In another system, the airflow is exhausted through a large porous (small pores) element encased by perforated metal. This design offers adequate noise suppression with good airflow. However, the design can trap dust and quickly become more restrictive.
Other examples offer the similar styles that place a porous type element or mesh in the direct or rebound path of the exhaust compressed air near the expansion point.
One such system is disclosed in my copending application Ser. No. 13/021,256, entitled: “Air Blast Blowdown Silencer System for Blast Pot”, entitled filed on Feb. 4, 2011. The blowdown system there disclosed includes an initial restrictor in communication with a blast pot vessel for controlling the flow of pressurized air from the vessel into a first expansion chamber which is in communication with a reducer. The outlet of the reducer introduced into a muffler system which includes an exhaust path and a deflector for absorbing and or deflecting abrasive particles which may be evacuated from the blast pot vessel during blowdown.

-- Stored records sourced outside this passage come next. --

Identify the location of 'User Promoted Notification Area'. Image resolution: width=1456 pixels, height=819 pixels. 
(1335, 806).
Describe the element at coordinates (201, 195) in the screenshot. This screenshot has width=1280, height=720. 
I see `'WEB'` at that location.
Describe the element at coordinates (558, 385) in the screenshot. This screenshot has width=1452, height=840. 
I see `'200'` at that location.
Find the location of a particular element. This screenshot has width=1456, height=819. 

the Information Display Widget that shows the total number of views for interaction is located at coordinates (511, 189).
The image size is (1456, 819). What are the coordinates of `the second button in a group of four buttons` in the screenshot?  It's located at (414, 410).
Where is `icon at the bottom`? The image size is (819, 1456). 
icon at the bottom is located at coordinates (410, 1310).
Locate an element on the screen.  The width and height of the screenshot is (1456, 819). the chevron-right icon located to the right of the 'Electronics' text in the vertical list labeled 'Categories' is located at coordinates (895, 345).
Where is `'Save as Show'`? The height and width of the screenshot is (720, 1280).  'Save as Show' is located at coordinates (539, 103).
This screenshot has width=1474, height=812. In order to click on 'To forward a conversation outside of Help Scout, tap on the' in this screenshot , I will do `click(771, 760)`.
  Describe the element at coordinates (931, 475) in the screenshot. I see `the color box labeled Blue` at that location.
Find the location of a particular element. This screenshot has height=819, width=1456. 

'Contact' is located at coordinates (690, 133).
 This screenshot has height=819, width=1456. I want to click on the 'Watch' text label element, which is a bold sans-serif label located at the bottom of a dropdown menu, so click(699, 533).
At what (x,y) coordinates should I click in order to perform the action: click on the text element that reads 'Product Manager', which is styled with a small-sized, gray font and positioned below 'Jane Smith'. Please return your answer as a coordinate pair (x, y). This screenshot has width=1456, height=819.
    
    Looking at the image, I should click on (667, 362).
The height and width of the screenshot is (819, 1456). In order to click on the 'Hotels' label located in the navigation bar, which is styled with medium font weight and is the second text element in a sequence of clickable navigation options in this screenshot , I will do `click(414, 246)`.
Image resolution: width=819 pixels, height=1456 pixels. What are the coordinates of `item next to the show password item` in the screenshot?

Decompressing or “blowing down” a blast pot without a muffler or silencer could create noise levels in excess of 130 dB. In addition, the grit particles that are often mixed and entrained within the exhaust flow are traveling at a high velocity. These particles will abrade any obstruction of the exhaust airstream. Prior art would use mufflers that direct all or most of the exhaust flow through porous membranes. While this does reduce the exhaust noise level, the membranes would eventually clog as they accumulate dust. The clogged membranes restrict air flow and progressively increase decompression time, creating a potentially hazardous situation.
In addition, these porous elements were not capable of withstanding impact and would wear quickly. The aforementioned patent application utilizes an expansion chamber and sound absorptive material to reduce the noise level. While this sufficiently mitigated the abrasion of exhaust air from the device, it did not address the abrasion on the sound absorptive components within.